Task list:
[a] Reproduce the passage on the far right word for word, starting with "In opposing the" and going on through "harshness toward them.".
[b] Pick up the passage on the far right after its final sentence and continue it.

Provided text:

=== Begin Enclosure ===

Their policies are the same as other far-right parties in Europe. The Communist Party’s pamphlet Unmasking Reform UK is a must-read as is Stand up to Racism’s Fact Sheet.

In opposing the far right at this time we must challenge austerity, anti-worker laws, war and imperialism.

Dimitrov’s definition of fascism in 1935 as the open terrorist dictatorship of the most reactionary, most chauvinistic and most imperialist elements of finance capital remains true in 2024.

But over the last period a new far right has developed internationally as described this year by VJ Prashad in Tricontinental.

The new far right seeks to exert dominance in the arenas of culture, sociology and the economy.

Neoliberal austerity policies in countries with liberal electoral institutions vanquished the social welfare schemes that had allowed liberal sensibilities to exist. The state’s failure to take care of the poor turned into a harshness toward them.

Without a serious commitment to social welfare and redistributionist schemes, liberalism itself drifted into the world of far-right policies.

=== End Enclosure ===

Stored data

=== Begin Enclosure ===

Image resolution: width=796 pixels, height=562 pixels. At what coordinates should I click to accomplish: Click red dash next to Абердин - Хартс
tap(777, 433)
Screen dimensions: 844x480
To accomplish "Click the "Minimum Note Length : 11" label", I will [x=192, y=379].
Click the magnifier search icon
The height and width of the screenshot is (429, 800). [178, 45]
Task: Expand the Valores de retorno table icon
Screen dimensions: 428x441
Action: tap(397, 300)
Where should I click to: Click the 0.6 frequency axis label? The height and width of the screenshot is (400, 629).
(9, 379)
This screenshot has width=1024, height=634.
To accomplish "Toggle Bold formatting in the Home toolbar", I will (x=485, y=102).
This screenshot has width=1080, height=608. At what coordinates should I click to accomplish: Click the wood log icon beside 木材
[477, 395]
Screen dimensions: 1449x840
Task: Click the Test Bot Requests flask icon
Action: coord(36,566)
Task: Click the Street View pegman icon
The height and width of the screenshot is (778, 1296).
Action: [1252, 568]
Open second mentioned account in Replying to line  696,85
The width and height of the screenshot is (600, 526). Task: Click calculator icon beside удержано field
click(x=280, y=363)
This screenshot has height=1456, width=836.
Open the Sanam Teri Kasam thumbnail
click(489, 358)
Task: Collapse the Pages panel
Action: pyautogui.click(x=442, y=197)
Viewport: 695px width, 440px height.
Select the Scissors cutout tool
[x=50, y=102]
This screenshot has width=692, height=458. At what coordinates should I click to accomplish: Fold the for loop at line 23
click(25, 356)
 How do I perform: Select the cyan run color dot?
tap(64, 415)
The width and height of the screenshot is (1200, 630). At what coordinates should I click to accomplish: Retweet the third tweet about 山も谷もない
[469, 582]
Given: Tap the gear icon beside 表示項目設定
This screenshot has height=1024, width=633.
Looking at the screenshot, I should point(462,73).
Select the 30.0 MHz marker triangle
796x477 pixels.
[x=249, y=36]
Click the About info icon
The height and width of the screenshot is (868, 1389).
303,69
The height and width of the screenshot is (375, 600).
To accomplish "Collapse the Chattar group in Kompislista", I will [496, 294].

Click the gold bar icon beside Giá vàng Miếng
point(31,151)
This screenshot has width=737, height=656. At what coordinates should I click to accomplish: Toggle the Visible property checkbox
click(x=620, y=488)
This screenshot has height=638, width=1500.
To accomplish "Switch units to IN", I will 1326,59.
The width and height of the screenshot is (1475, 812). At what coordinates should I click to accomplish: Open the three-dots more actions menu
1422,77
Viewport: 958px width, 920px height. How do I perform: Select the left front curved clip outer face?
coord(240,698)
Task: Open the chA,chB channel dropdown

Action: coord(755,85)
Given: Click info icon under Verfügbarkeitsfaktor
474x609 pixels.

=== End Enclosure ===

Written answers:
[a]
In opposing the far right at this time we must challenge austerity, anti-worker laws, war and imperialism.

Dimitrov’s definition of fascism in 1935 as the open terrorist dictatorship of the most reactionary, most chauvinistic and most imperialist elements of finance capital remains true in 2024.

But over the last period a new far right has developed internationally as described this year by VJ Prashad in Tricontinental.

The new far right seeks to exert dominance in the arenas of culture, sociology and the economy.

Neoliberal austerity policies in countries with liberal electoral institutions vanquished the social welfare schemes that had allowed liberal sensibilities to exist. The state’s failure to take care of the poor turned into a harshness toward them.

[b]
These include increased spending on the internal repressive apparatus that polices working-class neighbourhoods and international borders alongside the increasingly stingy distribution of social goods, disbursed only if the recipients allow themselves to be stripped of basic human rights.

In this terrain, the far right of a special type found that it became more and more accepted as a political force given the turn by the parties of liberalism to the policies which the far right had advocated. In other words, this tendency to draw from far-right policies allowed the far right to become mainstream.

Finally, the political forces of liberalism and the far right unified across the board to diminish the left’s grasp on institutions. The far right and its liberal counterparts have no fundamental economic differences regarding class.

In the imperialist countries, there is a very high confluence of viewpoints on maintaining US hegemony, hostility and contempt for the global South, and increased jingoism, as seen by the full-throttle military support for the genocide Israel is conducting against Palestinians.

Across all the continents we see such political parties and movements. They must be opposed from the left. We must build the united front. The Communist Party of Britain says unequivocally No to Racism and Fascism.

Ever since the Soviet Red Army smashed the Nazis on the battlefield in a WWII alliance with Britain, China, France and the US, fascism has been on the back foot.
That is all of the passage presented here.